Was ist eigentlich los an der Universität Wien, werden sich manche fragen. Weshalb rehabilitieren sie nicht alle Opfergruppen? Der Grund: es war bis vor kurzem gar nicht absehbar, dass neben Stefan Zweig oder Bruno Bettelheim auf der 1941 verfaßten Liste auch ein Homosexueller stand oder ein jüdischer Arzt, der wegen einer Abtreibung verurteilt wurde. Auch nach ´45 war beides noch strafbar. Auch nach ´45 wurde die Universität aktiv, wenn ihr entsprechendes gemeldet wurde. Vieles lag im Ermessen des Rektors und der Dekane. Was erzählen uns heute Listen, wie die zuletzt aufgefundene mit Stefan Zweig? Zunächst, dass die Auswahl der Betroffenen sehr willkürlich erscheint. Ein prominenter Exilant neben gänzlich unbekannten Akademikern, ein homosexueller Österreicher neben Juden, auch die Fakultäten oder Promotionsdaten lassen keinerlei Systematik in dem Schriftstück erkennen. Es war bloß einer von wahrscheinlich vielen Briefen des Rektors der Universität Wien an den Deutschen Reichsanzeiger mit dem Hinweis, die Namen der "Entehrten" zu publizieren. Bisher gibt es bei einer Reihe strafrechtlicher Tatbestände, zu denen auch der Verstoß gegen das Abtreibungsverbot zählt, keine generellen Regelungen, wie heute die Universität mit diesen Fällen umgehen soll. Friedrich Stadler und sein Team vom Institut für Zeitgeschichte sprachen nur Empfehlungen aus.
Ich glaube, dass dieser Beschluß, also unsere Empfehlung abgedeckt ist durch den Senatsbeschluß, wir haben das auch argumentiert. Aber zum damaligen Zeitpunkt hatte man sicherlich nicht gewusst, nachdem das nicht recherchiert wurde. Und vier Personen wegen sogenanntem strafrechtlichem Tatbestand, wusste niemand im Senat, was das hieß. Oder wie die NS-Diktion ist, wegen Kerkerstrafen. Und ursprünglich war aus politischen Gründen im weitesten Sinn gemeint, also Gegnerschaft zum NS und Widerstand prinzipiell.
Der Blick auf die deutschen Universitäten zeigt, dass hier nicht anders verfahren wurde. Auch in Berlin, Heidelberg, Tübingen oder Bonn arbeitet man die Geschichte etappenweise auf.
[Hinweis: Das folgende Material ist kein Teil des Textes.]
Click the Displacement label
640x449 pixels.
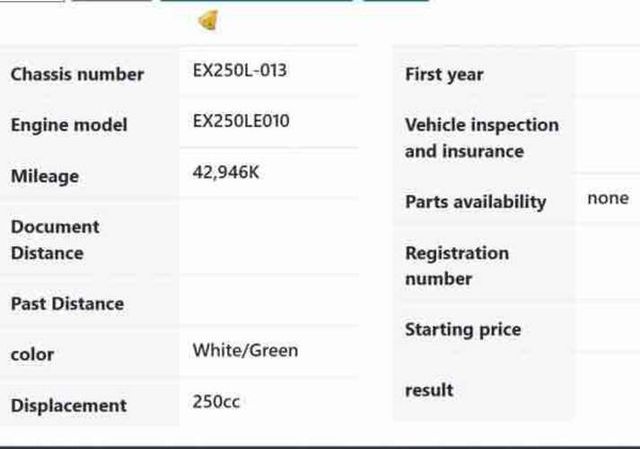(x=68, y=406)
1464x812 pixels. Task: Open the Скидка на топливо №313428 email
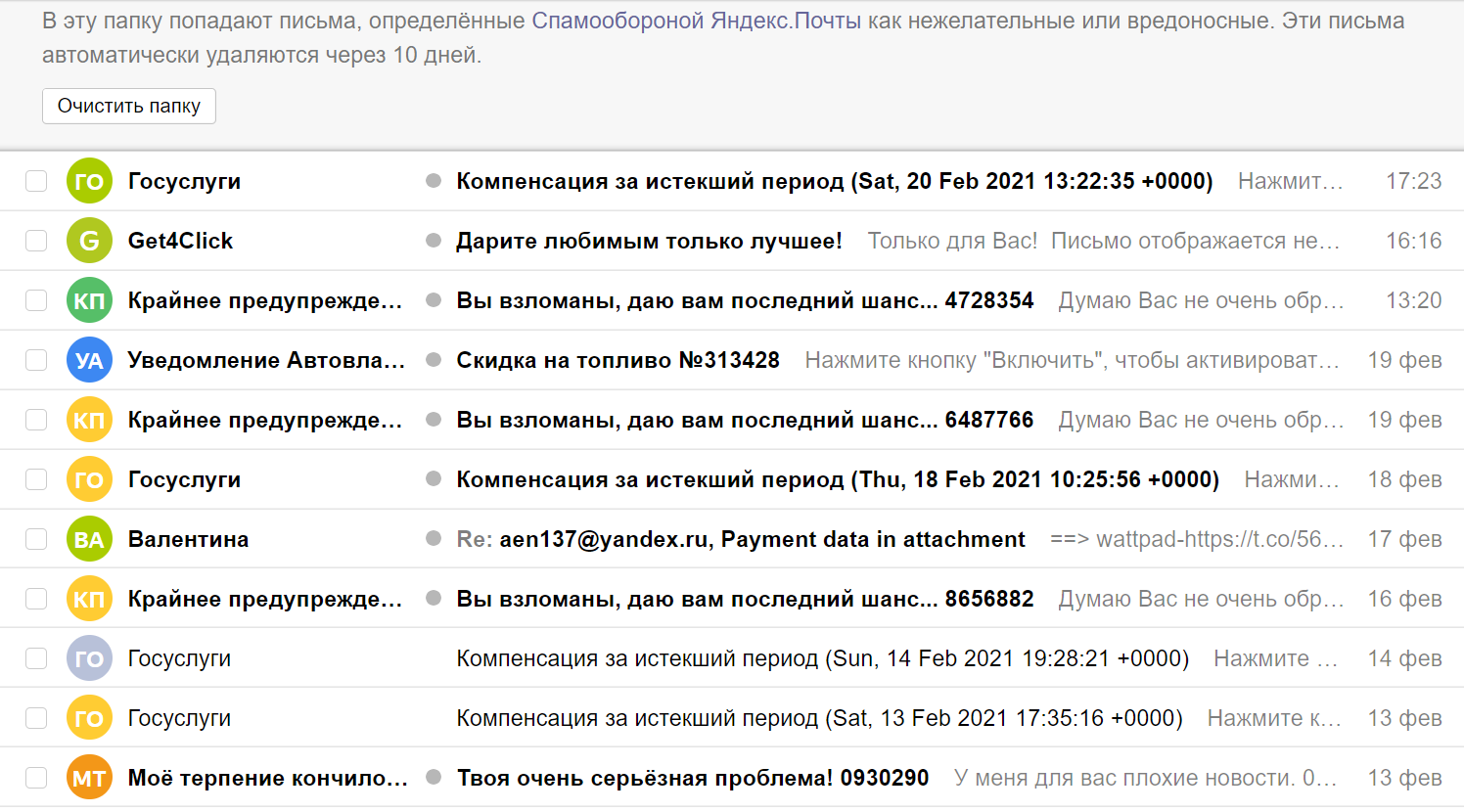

An der Universität Bonn fand im Jahr 2000 eine Tagung deutscher Hochschularchivare zu dem Thema statt. Das Fazit lautete: längst noch nicht alles sei erfasst, bewertet und aufgearbeitet worden. Doch bereits Weihnachten 1946 eilte der Bonner Rektor, Thomas Mann den 1936 aberkannten Ehrendoktortitel wiederzuverleihen.